A Cozinha como porta de entrada
Foi por volta das 12h30, com a presença de muitos moradores que foram buscar a quentinha, que se iniciou a solenidade de inauguração da Cozinha. Na data, faltando três meses para as eleições municipais, vieram fazer falas a deputada federal Laura Carneiro, o pré-candidato a vereador Gilberto Palmares e ainda o Secretário de Trabalho e Renda, Everton Gomes. A primeira a falar foi Laura Carneiro, que entre janeiro de 2021 e março de 2022 foi secretária municipal de Assistência Social, e criou o projeto Prato Feito Carioca, que deu início às cozinhas comunitárias. Logo no início, estava prevista a criação de 55 cozinhas comunitárias, meta que se mantém até hoje. Segundo ela, desde o princípio a ideia foi fazer uma parceria com iniciativas locais: “A prefeitura não pode movimentar cozinheira, ter o espaço, organizar… ficaria muito mais caro e a gente teria muito menos gente. Aí a gente criou um projeto que é cooperativo. De dois grupos: a prefeitura da cidade do Rio de Janeiro e as entidades da sociedade civil”.

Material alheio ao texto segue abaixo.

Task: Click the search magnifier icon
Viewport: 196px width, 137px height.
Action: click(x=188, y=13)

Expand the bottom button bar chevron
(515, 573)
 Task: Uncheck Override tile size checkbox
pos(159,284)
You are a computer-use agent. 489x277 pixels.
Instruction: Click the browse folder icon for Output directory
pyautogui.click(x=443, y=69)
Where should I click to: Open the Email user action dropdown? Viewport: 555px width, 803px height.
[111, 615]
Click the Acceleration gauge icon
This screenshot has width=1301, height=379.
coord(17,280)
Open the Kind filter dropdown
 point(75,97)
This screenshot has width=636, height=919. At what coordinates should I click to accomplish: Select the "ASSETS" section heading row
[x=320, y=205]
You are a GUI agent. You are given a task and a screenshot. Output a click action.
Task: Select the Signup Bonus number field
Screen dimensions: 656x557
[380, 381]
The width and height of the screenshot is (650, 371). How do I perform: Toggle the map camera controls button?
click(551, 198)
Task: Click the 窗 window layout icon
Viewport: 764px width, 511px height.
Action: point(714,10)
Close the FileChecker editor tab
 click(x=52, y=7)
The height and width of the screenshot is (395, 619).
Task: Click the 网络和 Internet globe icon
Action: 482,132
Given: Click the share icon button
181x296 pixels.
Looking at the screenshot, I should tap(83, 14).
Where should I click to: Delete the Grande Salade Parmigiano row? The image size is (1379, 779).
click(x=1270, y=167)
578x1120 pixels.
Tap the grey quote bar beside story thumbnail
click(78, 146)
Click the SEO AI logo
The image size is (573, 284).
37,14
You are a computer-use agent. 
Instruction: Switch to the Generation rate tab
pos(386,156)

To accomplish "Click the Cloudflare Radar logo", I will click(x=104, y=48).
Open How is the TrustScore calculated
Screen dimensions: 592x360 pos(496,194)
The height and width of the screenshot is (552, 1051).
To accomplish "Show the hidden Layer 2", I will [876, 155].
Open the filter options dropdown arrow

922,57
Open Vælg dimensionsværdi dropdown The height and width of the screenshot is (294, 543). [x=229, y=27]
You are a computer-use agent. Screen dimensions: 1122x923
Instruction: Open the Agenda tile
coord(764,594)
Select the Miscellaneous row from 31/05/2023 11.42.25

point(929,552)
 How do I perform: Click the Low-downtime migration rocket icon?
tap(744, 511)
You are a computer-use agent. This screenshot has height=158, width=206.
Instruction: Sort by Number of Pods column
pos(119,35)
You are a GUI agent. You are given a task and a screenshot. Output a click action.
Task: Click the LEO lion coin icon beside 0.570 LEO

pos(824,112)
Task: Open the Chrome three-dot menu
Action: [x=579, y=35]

O secretário de Trabalho e Renda Everton Gomes também celebrou as conquistas do projeto nesses dois anos de existência: contam-se mais de 3,7 milhões de refeições distribuídas no município, e da meta de 55 cozinhas, são 12 sendo inauguradas no presente período de um mês, segundo ele. Mas a Cozinha, segundo o secretário, é apenas a porta de entrada para conectar prefeitura e município, pois a Secretaria pretende utilizá-las para mais ações.
“A gente quer dar o alimento mas quer ensinar vocês a pescar também. Para isso, hoje o programa que foi criado lá na (Secretaria de) Assistência Social também é um programa de trabalho e de renda. Então aqui, além das refeições, vocês vão ter acesso também às políticas de trabalho. O nosso banco de oportunidades vai vir aqui, colocar as vagas de emprego que estão disponíveis da prefeitura para vocês, e a gente vai trazer também todos os cursos de qualificação profissional para aquele que hoje está desempregado para poder buscar a tão sonhada vaga de emprego”. – Everton Gomes, secretário de Trabalho e Renda
Ao final das falas, foi exibida a placa que oficializa a cozinha da Frente Maré como uma Cozinha Comunitária Carioca, e iniciou-se a distribuição das quentinhas.